Comme on le voit, entre ces deux descriptions, il y a peu de différence. Le voyageur russe oubliait sa première lettre, lorsqu’il parlait ainsi en 1875, ou plutôt, il avait voulu, en 1873, faire allusion à une autre partie du Tsaï-Dam, peut-être la région septentrionale ; car dans les lignes que nous citons, on cherche en vain la mention de ces fameux roseaux dont l’omission est reprochée au missionnaire.

5o Ce qu’il (Huc) dit des gaz du Burkan-Boudda est douteux.

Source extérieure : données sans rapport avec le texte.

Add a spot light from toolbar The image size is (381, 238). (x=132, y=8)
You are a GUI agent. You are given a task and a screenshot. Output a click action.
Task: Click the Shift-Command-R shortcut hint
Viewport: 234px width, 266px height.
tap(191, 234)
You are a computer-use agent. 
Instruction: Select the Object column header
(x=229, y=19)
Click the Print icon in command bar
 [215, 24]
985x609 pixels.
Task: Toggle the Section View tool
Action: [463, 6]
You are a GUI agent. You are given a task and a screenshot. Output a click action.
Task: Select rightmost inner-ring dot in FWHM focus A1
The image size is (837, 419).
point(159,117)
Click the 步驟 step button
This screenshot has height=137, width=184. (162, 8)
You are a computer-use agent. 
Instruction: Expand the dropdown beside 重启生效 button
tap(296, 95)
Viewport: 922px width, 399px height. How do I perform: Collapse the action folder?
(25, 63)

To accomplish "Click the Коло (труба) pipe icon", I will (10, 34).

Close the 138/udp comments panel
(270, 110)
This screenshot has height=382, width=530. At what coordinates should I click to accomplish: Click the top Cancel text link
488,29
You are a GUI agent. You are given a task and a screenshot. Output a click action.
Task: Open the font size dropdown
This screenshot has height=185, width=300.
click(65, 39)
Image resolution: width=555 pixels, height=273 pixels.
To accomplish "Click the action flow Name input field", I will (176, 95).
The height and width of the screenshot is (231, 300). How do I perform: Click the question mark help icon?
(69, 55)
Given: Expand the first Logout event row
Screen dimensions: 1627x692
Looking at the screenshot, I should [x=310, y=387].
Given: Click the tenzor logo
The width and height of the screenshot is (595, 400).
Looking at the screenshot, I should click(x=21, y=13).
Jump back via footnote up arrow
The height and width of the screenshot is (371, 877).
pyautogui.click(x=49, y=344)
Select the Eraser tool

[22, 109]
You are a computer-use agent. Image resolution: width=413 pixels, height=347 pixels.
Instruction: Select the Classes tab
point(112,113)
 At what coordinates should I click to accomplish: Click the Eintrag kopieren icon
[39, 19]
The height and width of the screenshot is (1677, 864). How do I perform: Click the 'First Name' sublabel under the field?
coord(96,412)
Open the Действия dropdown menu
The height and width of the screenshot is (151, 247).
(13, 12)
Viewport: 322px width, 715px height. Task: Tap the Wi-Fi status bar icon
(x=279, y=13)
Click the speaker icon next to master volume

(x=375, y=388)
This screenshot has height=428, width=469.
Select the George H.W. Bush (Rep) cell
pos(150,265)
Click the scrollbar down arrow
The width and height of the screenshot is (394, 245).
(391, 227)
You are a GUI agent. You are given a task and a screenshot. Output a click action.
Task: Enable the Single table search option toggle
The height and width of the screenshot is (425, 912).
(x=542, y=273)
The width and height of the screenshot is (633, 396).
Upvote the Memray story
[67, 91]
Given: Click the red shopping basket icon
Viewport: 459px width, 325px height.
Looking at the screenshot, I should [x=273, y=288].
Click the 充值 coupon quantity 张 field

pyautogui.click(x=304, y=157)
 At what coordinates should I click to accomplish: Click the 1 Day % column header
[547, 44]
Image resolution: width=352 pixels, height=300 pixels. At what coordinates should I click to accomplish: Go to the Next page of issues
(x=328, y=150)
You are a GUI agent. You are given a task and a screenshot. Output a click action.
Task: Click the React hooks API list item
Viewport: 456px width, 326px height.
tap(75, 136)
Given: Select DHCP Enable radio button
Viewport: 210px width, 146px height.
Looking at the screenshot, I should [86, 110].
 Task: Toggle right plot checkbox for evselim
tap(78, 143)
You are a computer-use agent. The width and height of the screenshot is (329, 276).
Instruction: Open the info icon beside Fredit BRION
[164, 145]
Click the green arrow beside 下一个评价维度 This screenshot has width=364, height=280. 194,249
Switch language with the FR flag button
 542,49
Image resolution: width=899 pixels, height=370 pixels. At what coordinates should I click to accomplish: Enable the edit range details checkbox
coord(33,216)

Prjevalsky, même lettre et livre, note p. 246 et 247 :

« Dans ses Souvenirs d’un voyage dans la Tartarie et le Thibet, le Père Huc assure que l’on constate dans cette chaîne la présence d’un dégagement d’acide carbonique et raconte les souffrances que ce gaz fit endurer à toute sa caravane pendant le passage dans ces montagnes. Nous lisons le même récit dans la traduction de l’itinéraire chinois de Si-Ning à Lhaça (Bulletin de la Société impériale de géographie, 1873, ch. IX, p. 298 et 305). Dans vingt-trois localités de cette route, dit-il, on constate le Tchjan-tzi, c’est-à-dire des émanations nuisibles. Or, nous avons passé quatre-vingts jours sur le plateau du Thibet septentrional, et nulle part nous ne nous sommes aperçus de la présence de l’acide carbonique.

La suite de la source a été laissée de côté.